Conserved Non-Coding Sequences in Promoters of ORS1 and ORE1 Orthologs. Promoter sequences were obtained from Arabidopsis thaliana, Arabidopsis arenosa, Capsella rubella, Raphanus sativus, and Brassica oleracea. (A) ORE1 orthologous promoters. Minimal motif size (MMS): 10; maximal number of mutations accepted within the motifs (MNM): 0. Fully conserved sequences in ORE1 promoters are shown above the alignments.
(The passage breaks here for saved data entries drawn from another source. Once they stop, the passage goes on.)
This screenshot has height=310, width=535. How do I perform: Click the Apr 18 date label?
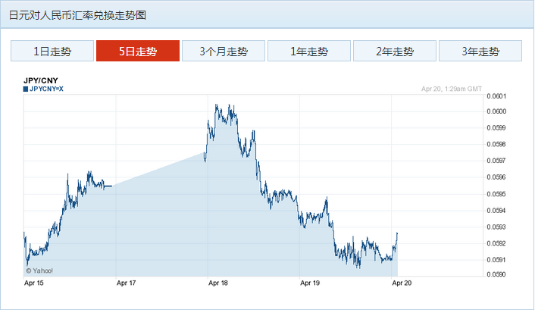[x=218, y=283]
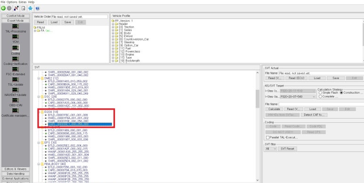Open the I-Step target F020-20-07-540 dropdown
364x183 pixels.
[x=298, y=96]
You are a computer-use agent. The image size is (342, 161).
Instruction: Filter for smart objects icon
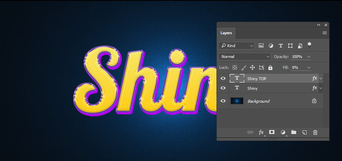(300, 45)
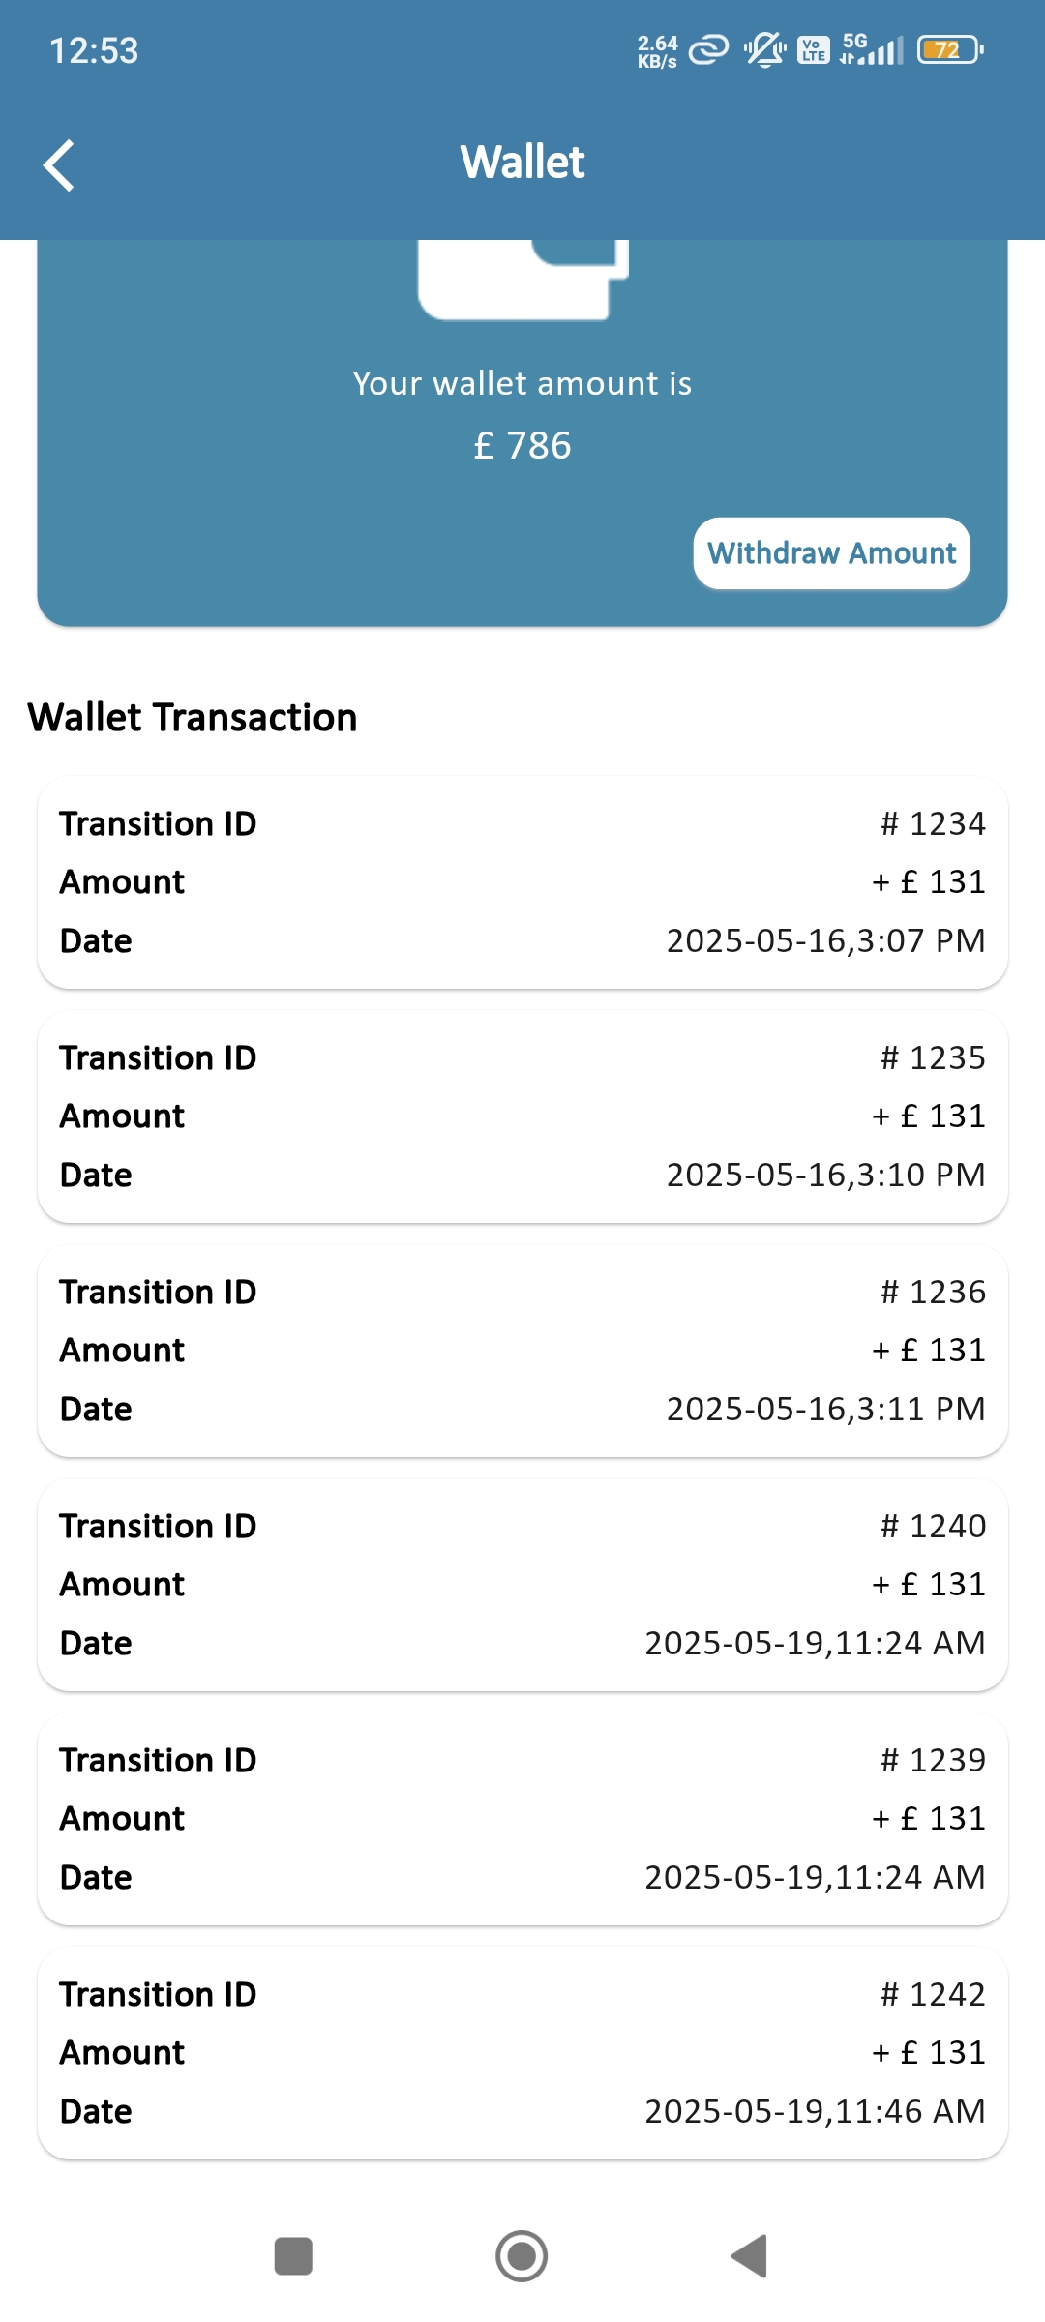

Boxes shown in color indicate known cis-acting elements (>4 bp long) deposited in the PLACE database. 1, W box, wounding, salicylic acid and stress response element; 2, GT-1 binding site, light-regulated transcription; 3, WRKY binding site; 4, heat shock response element; 5, HD-Zip protein binding element. (B) ORE1 orthologous promoters. MMS: 12; MNM: 2. (C) ORS1 orthologous promoters. MMS: 10; MNM: 0. Fully conserved sequences in ORS1 promoters are indicated. Boxes shown in color indicate known cis-acting elements (>4 bp long). 6, ASF-1 binding site, transcriptional activation by auxin and/or salicylic acid; 7, ATMYB2 binding site, water stress response element; 8 and 3, WRKY binding site; 9, W box, wounding, salicylic acid and stress response element; 10, cis-elements for ethylene and circadian regulation. (D) ORS1 orthologous promoters. MMS: 12; MNM: 2. Gray lines connect identical conserved non-coding sequences; blocks shown in green highlight coding sequences (CDS) of ORS1 and ORE1 orthologs.

Figure 6.

Deletion of Conserved Non-Coding Sequences in the ORS1 Promoter. (A) Representation of highly conserved sequences in the proximal part of the ORS1 promoter using WebLogo software (http://weblogo.berkeley.edu/). (B) ORS1-204 promoter-driven GUS expression. Note the almost complete absence of expression in senescent leaves and the abscission zone of mature flowers (encircled). GUS activity in senescent leaves is still driven by the –230-bp promoter deletion harboring CNS1 (shown on the left) and the flower abscission zone (not shown).